▶ Problem requirements:
Print the listing exactly as it stands, and skip any pictures in it.

▶ Information:
+ + +

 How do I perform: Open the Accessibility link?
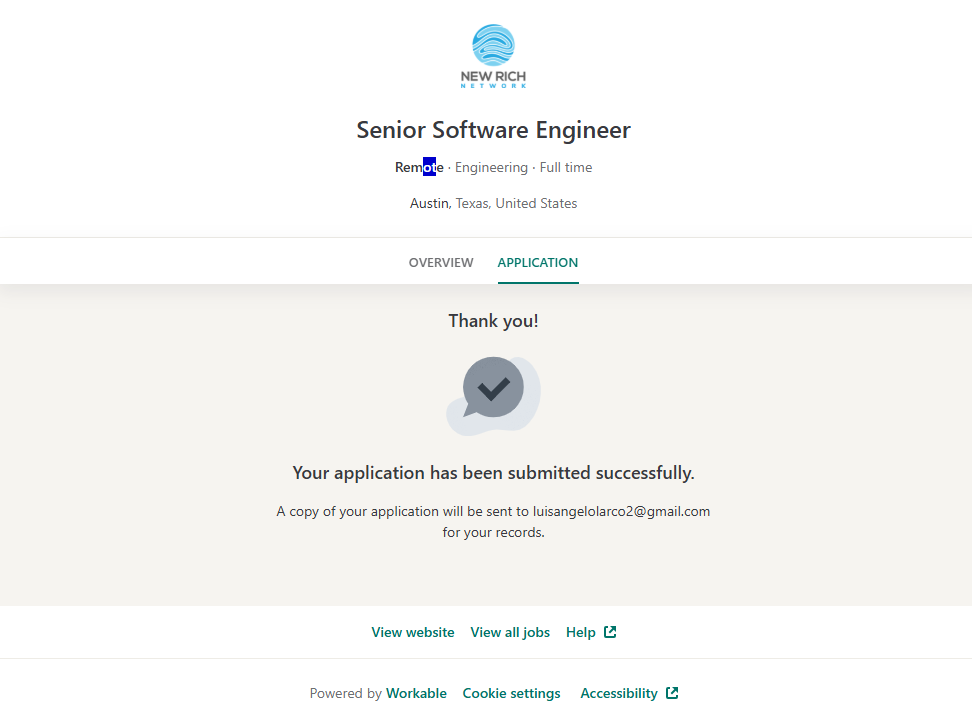coord(619,693)
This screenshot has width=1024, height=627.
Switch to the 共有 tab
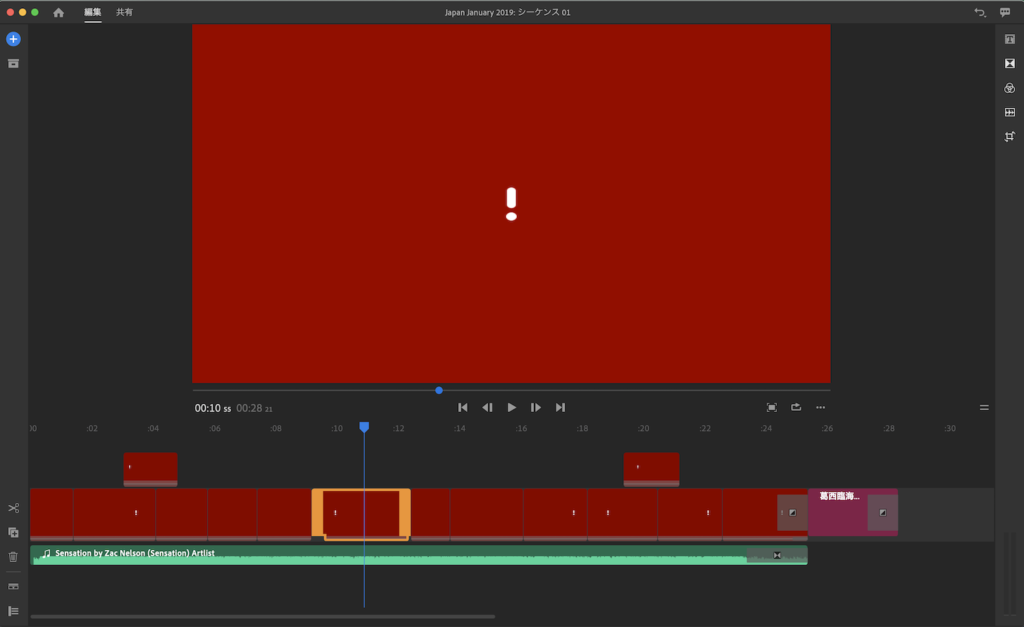(124, 12)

+ + +

▶ Exercise response:
 How do I perform: Open the Accessibility link?
coord(619,693)
This screenshot has width=1024, height=627.
Switch to the 共有 tab
(124, 12)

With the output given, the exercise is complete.